The Giants, usually a team that builds through the draft, surrendered a passel of picks to San Diego in the Eli Manning deal during the 2004 draft, leaving them with no first-rounder in 2005 and only four picks overall. But they made up for it by taking Corey Webster in the second round, Justin Tuck in the third and Brandon Jacobs in the fourth, three starters now at Pro Bowl level or close to it.

San Diego, another well-run team, wanted Osi Umenyiora, unproven after his rookie season, but New York opted instead to give up that 2005 first pick, which the Chargers used for Shawne Merriman. Two similar players and both, coincidentally, sidelined for this season with knee injuries.

When other teams go that route, it doesn't work as well.

Cleveland gave up its second and third draft picks this season to shore up its interior defensive line with Shaun Rogers and Corey Williams. The Browns are 0-2 and Williams hasn't performed well.

Minnesota also went for the quick fix, trading for Jared Allen to plug a hole at defensive end, then paying him millions. But the Vikings couldn't get Favre to come their way, were left with third-year-man Tarvaris Jackson at QB, and after starting 0-2 have turned to 37-year-old Gus Frerotte at the game's most important position.
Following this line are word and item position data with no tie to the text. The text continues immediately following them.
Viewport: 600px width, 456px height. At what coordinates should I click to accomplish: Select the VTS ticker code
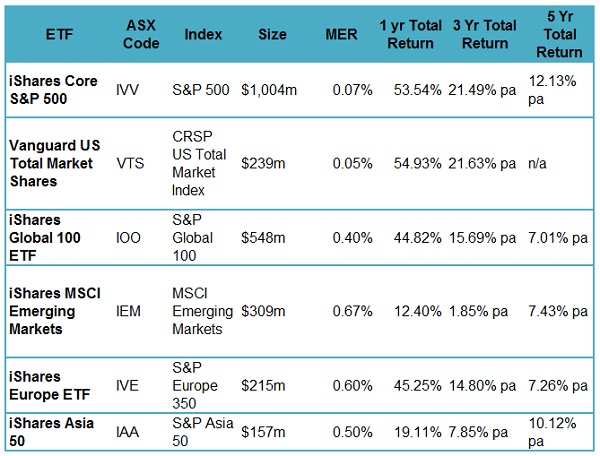click(x=130, y=163)
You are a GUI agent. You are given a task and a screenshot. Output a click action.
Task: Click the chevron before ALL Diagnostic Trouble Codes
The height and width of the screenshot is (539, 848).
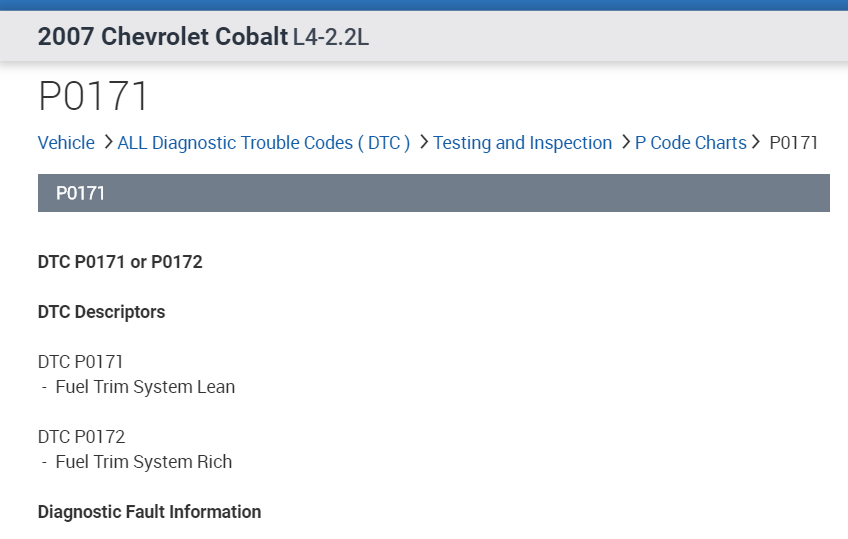point(108,142)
The team that did get Favre, the Jets, spent a lot of money on other aging players. Maybe they will sneak into the playoffs, but what will they do for a quarterback next year or the year after?

That's why it's important to have an alert personnel operation. It allows teams to jump when a team cuts a Hedgecock or Hixon. The latter was let go by the Broncos because he played badly after being involved in the special teams collision that left Buffalo's Kevin Everett paralyzed - fortunately temporarily.

The Giants, knowing he had talent, figured they would try to get him out of his funk, especially because they didn't have to give up anything.

As for Hedgecock ...

``I have no clue what went into that. I'm just one of the guys. I knew he could play in this league and I'll leave it at that,'' St. Louis quarterback Marc Bulger said last week.

That's why the Rams are 3-15 over the last two seasons and likely to be looking for a new front office and coach in short order.

DIRTY DOZEN


The top six and bottom six teams in the NFL based on current level of play:

1. New York Giants (2-0). Given the upcoming schedule, it may be a while before they lose.

2. Dallas (2-0). Could have lost Monday night. All that counts is the Cowboys didn't.

3. Pittsburgh (2-0). A first-class operation for four decades. Which is why the NFL can't let anyone buy out Dan Rooney.

4. New England (2-0). Whatever it takes to win, the Patriots do it.

5. Philadelphia (1-1). OK, so the Eagles lost in Dallas. They looked like a legit contender doing it.

6. Green Bay (2-0). Didn't someone named Brett play here once?

27. Minnesota (0-2). When you change QBs after two games, someone is panicking.

28. Miami (0-2). The turnaround will take longer than two games.

29. Detroit (0-2). Jon Kitna puts up numbers. Then he does the worst thing at the worst time, usually a pass to the other guys.

30 Cincinnati (0-2). There are ochenta y cinco reasons why the Bengals are bad.

31. Kansas City. (0-2). You land here when you lose two QBs to injury in two games.

32. St. Louis. (0-2) Rank last in offense, last in defense and have lost five straight by an average of 40-15.